Newbee question: LLVM backend regression tests for thumb1 targets on simulator possible?

Hello,

as a newbee, I'd appreciate some support on regression test setup.

Specifically, I am interrested in the feature of tail call optimizations for
the ARM v6m targets. This feature currently seems to be completely
deactivated at the moment (v6m being based on thumb1 ?!). According to my
code-reading, this feature will involve some modifications in epilogue
generation.

My work on a gcc backend did show me that for a beginner like me, it is rather
likely that the first attempts will break something.

Thus, being completely new to the llvm project I think that it's
essential to first establish a suitable regression test setup. My plan
is to run the tests for the v4t platform in thumb-only mode where free
simulators are available and which behaves (at least with respect to the
epilogue) very much like v6m.

From former work on gcc I'm used to the possibilty to run regression
tests in a simulator for the target platform (there with the expect
script mechanism). In the documentation on the web, I did, however, not
yet find information on a comparable feature for llvm.

Therefore the specific questions:

- Is there a mechanism to run backend testsuite runs in a simulation
framework and if yes, could you give me a hint on how to find information
- If not, how is regression testing for the thumb1 targets currently
implemented?

Yours,

Björn Haase

P.S.: Of course, any hint with respect to sibling call optimization
would also be appreciated in a second step. I actually already found some helpful
information in the sources.

Hello,

as a newbee, I'd appreciate some support on regression test setup.

Specifically, I am interrested in the feature of tail call optimizations for
the ARM v6m targets. This feature currently seems to be completely
deactivated at the moment (v6m being based on thumb1 ?!). According to my
code-reading, this feature will involve some modifications in epilogue
generation.

My work on a gcc backend did show me that for a beginner like me, it is rather
likely that the first attempts will break something.

:slight_smile:

Thus, being completely new to the llvm project I think that it's
essential to first establish a suitable regression test setup. My plan
is to run the tests for the v4t platform in thumb-only mode where free
simulators are available and which behaves (at least with respect to the
epilogue) very much like v6m.

Why not test your v6m changes on a Cortex-m0 QEMU? Semihosted applications are pretty easy to get going, something like:

$ qemu-system-arm -semihosting -M integratorcp -cpu cortex-m0 -kernel a.out

Thumv4t support is a bit spotty in llvm as it's not very well tested. The problem I run into most (and fixed several times), is that thumbv4t doesn't have a lo->lo mov instruction that doesn't clobber cpsr. That being said, it does work for the most part... just something to watch out for.

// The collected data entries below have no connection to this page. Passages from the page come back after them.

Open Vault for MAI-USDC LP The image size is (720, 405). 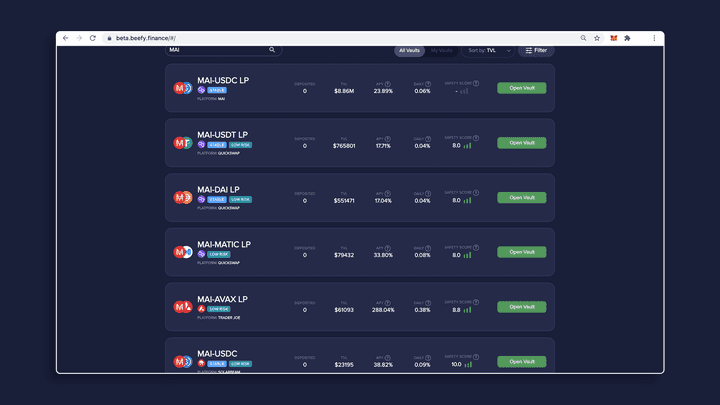click(x=521, y=88)
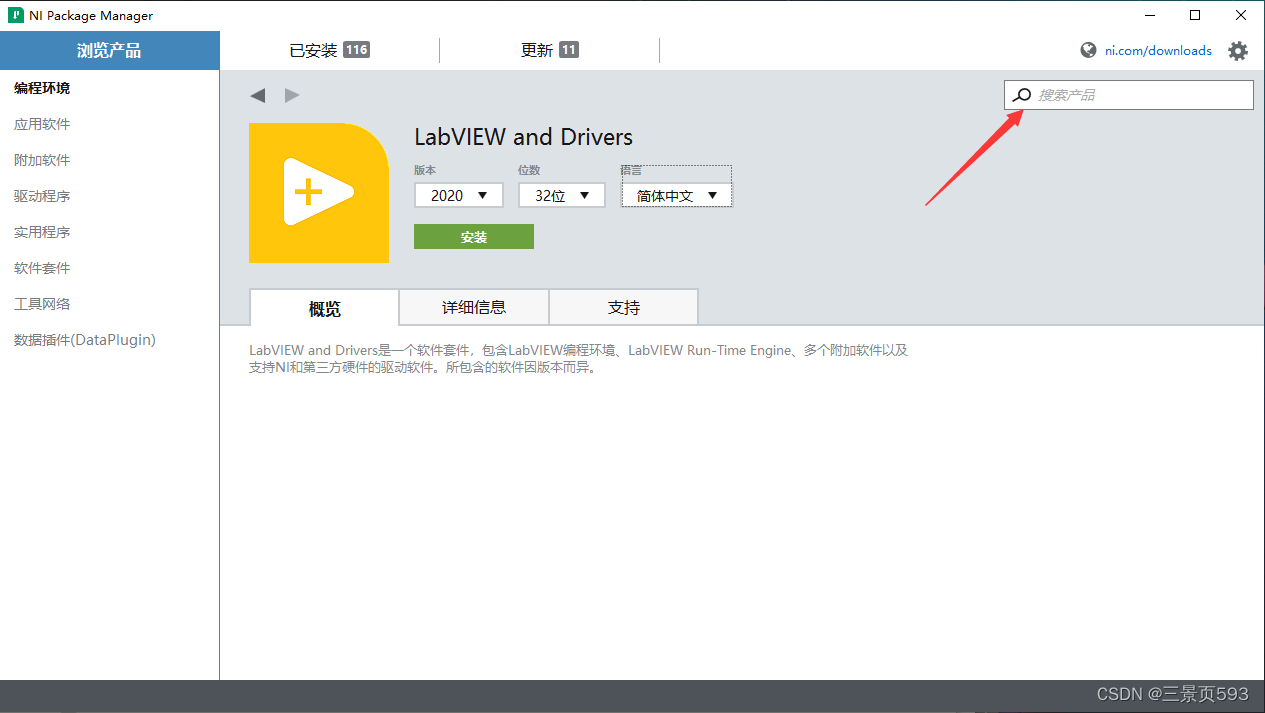Open the 版本 dropdown showing 2020
This screenshot has width=1265, height=713.
click(458, 195)
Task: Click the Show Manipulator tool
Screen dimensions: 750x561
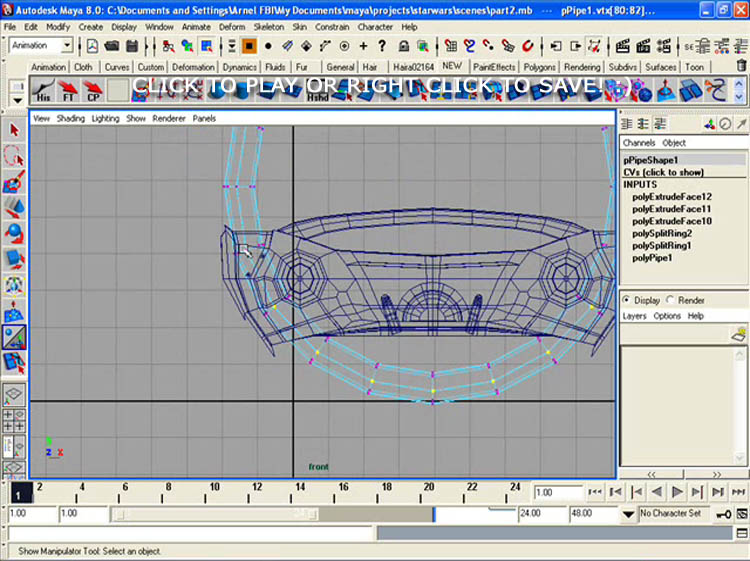Action: (x=14, y=337)
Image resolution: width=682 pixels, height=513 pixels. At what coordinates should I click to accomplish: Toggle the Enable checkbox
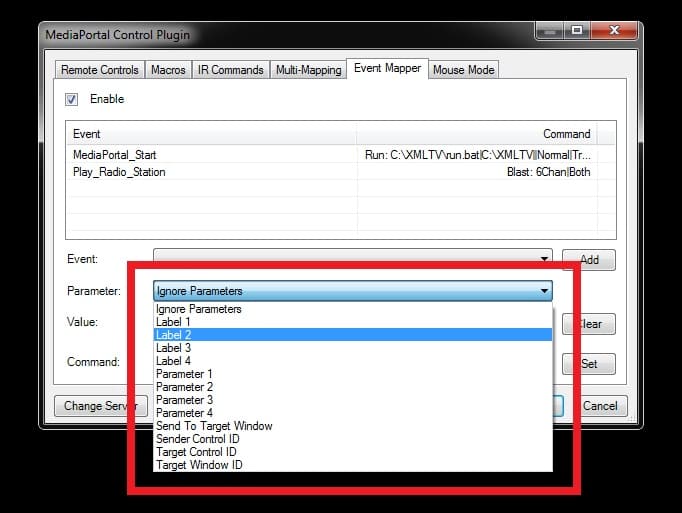72,99

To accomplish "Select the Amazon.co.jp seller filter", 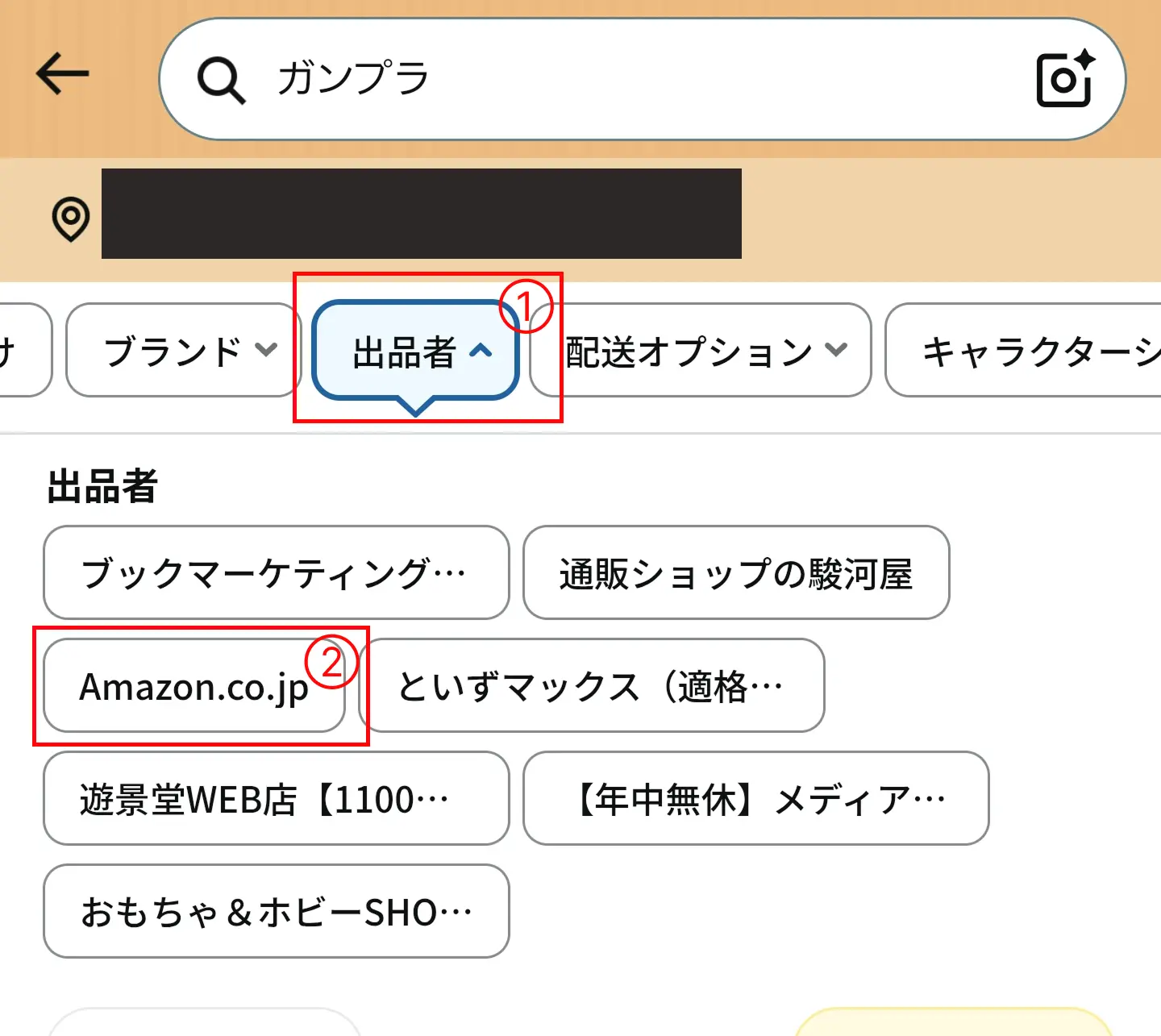I will 192,687.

From former work on gcc I'm used to the possibilty to run regression
tests in a simulator for the target platform (there with the expect
script mechanism). In the documentation on the web, I did, however, not
yet find information on a comparable feature for llvm.

Therefore the specific questions:

- Is there a mechanism to run backend testsuite runs in a simulation
framework and if yes, could you give me a hint on how to find information

Not that I know of, no.

I routinely run the libc++ & libc++abi test suites in QEMU, but that's more of a whole-toolchain test, rather that just a backend test. You can get surprisingly far without simulator testing, so for most things, LLVM doesn't use it for testing. This makes it easier for any random developer to check out the llvm sources, build them, and run the testsuite, and not have to have simulators installed for all the different backends.

- If not, how is regression testing for the thumb1 targets currently
implemented?

We use the LIT framework http://llvm.org/docs/CommandGuide/lit.html to test the compiler. Mostly this means feeding in llvm IR, and using FileCheck http://llvm.org/docs/CommandGuide/FileCheck.html (which is basically a glorified grep) to verify that the assembly produced is the same as what the test expects to be generated.

To run these tests, use the 'make check-all' target from the build directory.

Cheers,

Jon

Why not test your v6m changes on a Cortex-m0 QEMU? Semihosted applications are pretty easy to get going, something like:

$ qemu-system-arm -semihosting -M integratorcp -cpu cortex-m0 -kernel a.out

Thank you, Jonathan, for your reply. I will be checking this out. To my knowledge there was no free simulator for cortex M0! Great to see that there *is* an option.

Thumv4t support is a bit spotty in llvm as it's not very well tested. The problem I run into most (and fixed several times), is that thumbv4t doesn't have a lo->lo mov instruction that doesn't clobber cpsr. That being said, it does work for the most part... just something to watch out for.

OK, good to know this. I considered using v4t only because I assumed that licensing prohibited free simulators for v6m.

I routinely run the libc++ & libc++abi test suites in QEMU, but that's more of a whole-toolchain test, rather that just a backend test. You can get surprisingly far without simulator testing, so for most things, LLVM doesn't use it for testing. This makes it easier for any random developer to check out the llvm sources, build them, and run the testsuite, and not have to have simulators installed for all the different backends.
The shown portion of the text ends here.